Ou seja, o montante que o Governo Bolsonaro quer investir em seu RP no exterior em apenas um ano de contrato chega a quase a quarta parte de tudo o que a FSB — a agência que detém a maior participação em contas públicas no Brasil –, contabilizou em 2020.
Distorções no edital
A acusação de que o processo fere a livre concorrência, pelo que a Janela apurou em conversas com dirigentes do setor, se baseia, principalmente, na exigência de que, para comprovar sua capacidade técnica, a concorrente precise demonstrar já ter prestado os serviços especificamente para o Governo Federal, por pelo menos 36 meses. Ou seja, por este critério, somente as agências atualmente contratadas por Brasília poderiam participar da nova conta.
O prazo de três anos também é apontado pelos executivos como danoso, lembrando que a Secom não levou em consideração que, desde 2020, estamos vivendo sob a pandemia da Covid-19 e muitos eventos através do mundo foram cancelados. “Faria mais sentido terem colocado 60 meses”, alegou o dirigente de uma das empresas consultadas.

* [MATERIAL FORNECIDO]
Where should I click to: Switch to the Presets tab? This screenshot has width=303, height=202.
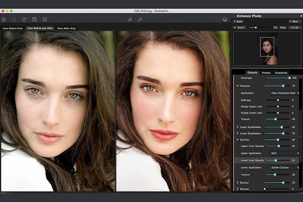pos(266,72)
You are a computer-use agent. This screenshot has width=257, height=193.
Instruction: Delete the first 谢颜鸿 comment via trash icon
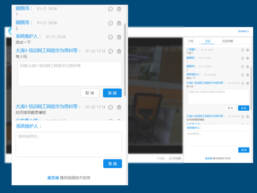pyautogui.click(x=119, y=9)
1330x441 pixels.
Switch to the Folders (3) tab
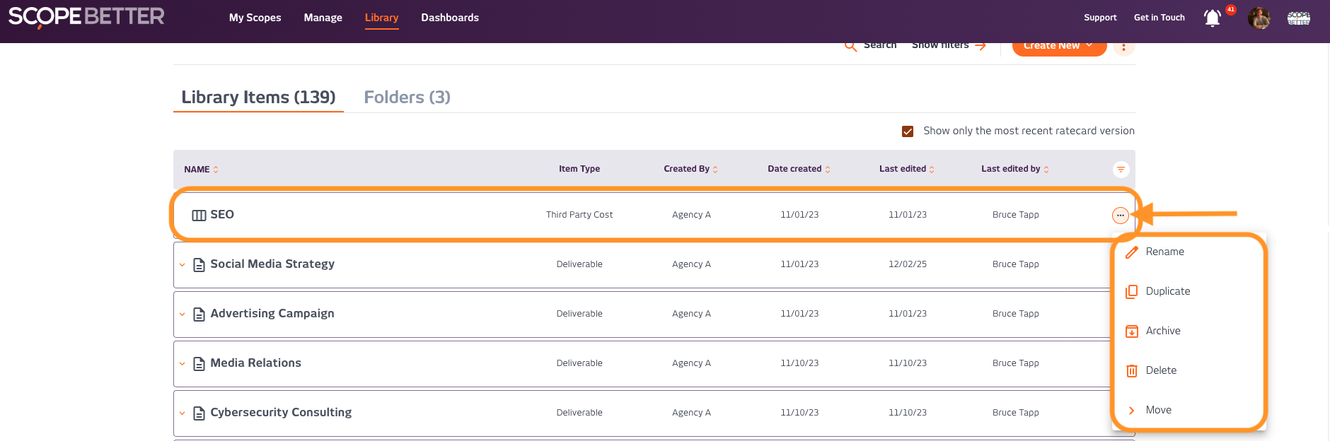click(407, 98)
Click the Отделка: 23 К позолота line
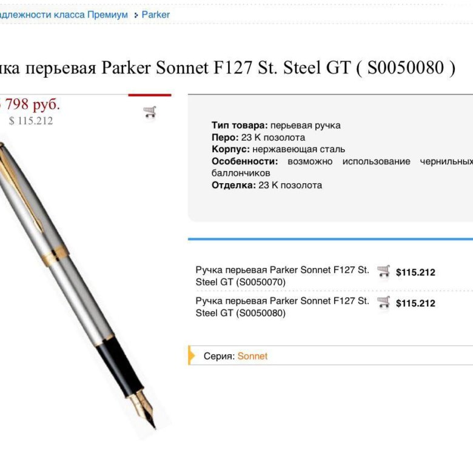 [267, 185]
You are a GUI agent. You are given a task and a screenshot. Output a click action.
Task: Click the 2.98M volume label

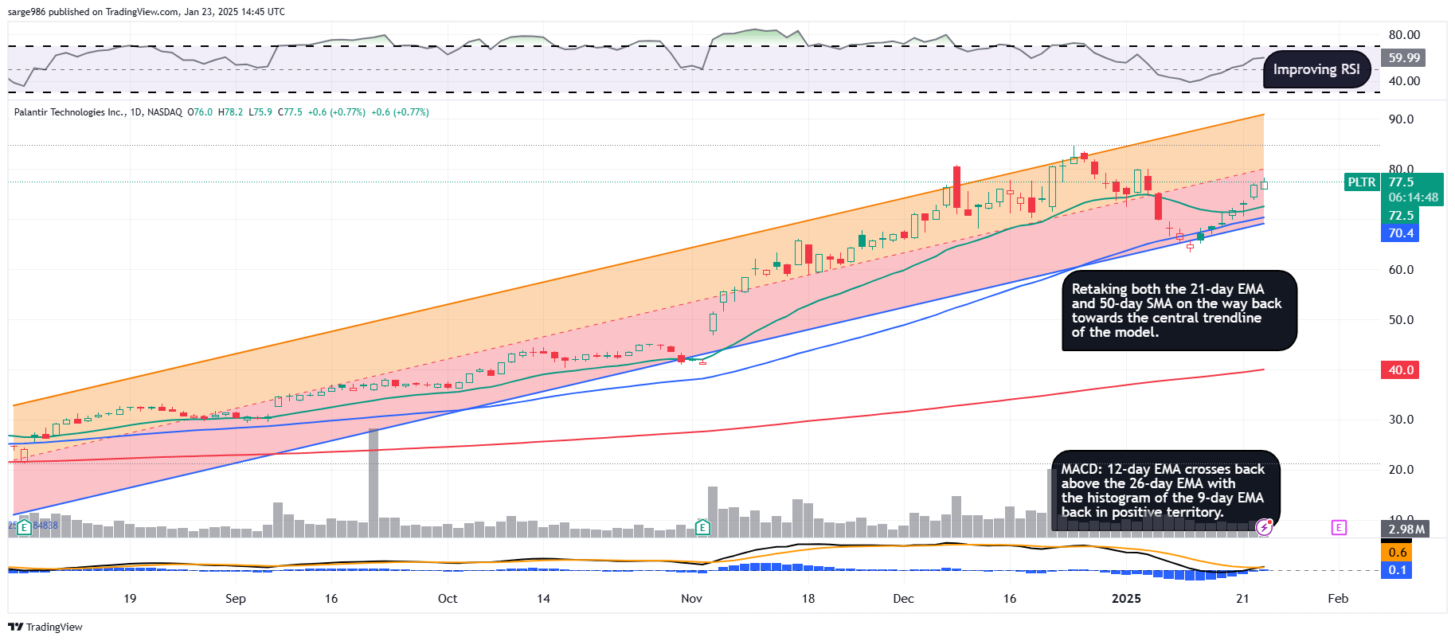coord(1406,530)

* [TAREFAS A REALIZAR]
1/ Indique se cada afirmação abaixo está de acordo com o trecho sobre o edital da Secom e cite as palavras do trecho que decidem cada caso.
(a) O edital exige que a concorrente comprove ter prestado os serviços ao Governo Federal por pelo menos 36 meses.
(b) A FSB é apresentada como a agência com a maior participação em contas públicas no Brasil.
(c) Um dirigente consultado afirmou que faria mais sentido exigir um prazo de 24 meses.
2/ Transcreva a passagem do trecho sobre o edital da Secom que começa em "Ou seja, o montante" e termina em "contabilizou em 2020.".
3/ Redija a parte seguinte do trecho sobre o edital da Secom, a partir da última frase apresentada.

* [RESPOSTAS DO EXERCÍCIO]
1/
(a) Sim: "a concorrente precise demonstrar já ter prestado os serviços especificamente para o Governo Federal, por pelo menos 36 meses".
(b) Sim: "a agência que detém a maior participação em contas públicas no Brasil".
(c) Não: "Faria mais sentido terem colocado 60 meses".

2/
Ou seja, o montante que o Governo Bolsonaro quer investir em seu RP no exterior em apenas um ano de contrato chega a quase a quarta parte de tudo o que a FSB — a agência que detém a maior participação em contas públicas no Brasil –, contabilizou em 2020.

3/
Exigências descabidas
Aparentemente, a própria Janela encontrou uma inconsistência no edital. Na página 28, o item 1.18 se refere a “Planejamento de Eventos no Exterior”. Já na planilha de pontuação, à página 56, o item 1.18 é listado como “Planejamento de Eventos no Brasil”.
Os dirigentes das agências de comunicação corporativa também apontam como absurdo terem que provar já ter contratado, recentemente, intérprete de idioma diferente do inglês, francês, espanhol ou alemão. Como explicam, tradução simultânea não faz parte das atividades inerentes à comunicação corporativa. “Isso é serviço de terceiros e não faz sentido ser usado para determinar a capacidade técnica ou não de uma determinada empresa”, protestam.
Estas avaliações subjetivas estão motivando muitas empresas de RP a analisarem se compensará ou não participar da licitação. Os custos de preparar propostas, avaliam, pode ficar entre R$ 70 mil e R$ 100 mil, considerando compra de pesquisas nacionais e internacionais, mais a contratação de profissionais para desenvolver as peças criativas.
Sem a certeza de que a disputa será isenta, o investimento passa a ser arriscado, dizem.
Briga política
Paralelamente, a concorrência vem recebendo tiros também da área política, até por conta de o briefing passado para as agências do que seriam as realizações do Governo Bolsonaro a promover no exterior conter informações contestadas pela imprensa.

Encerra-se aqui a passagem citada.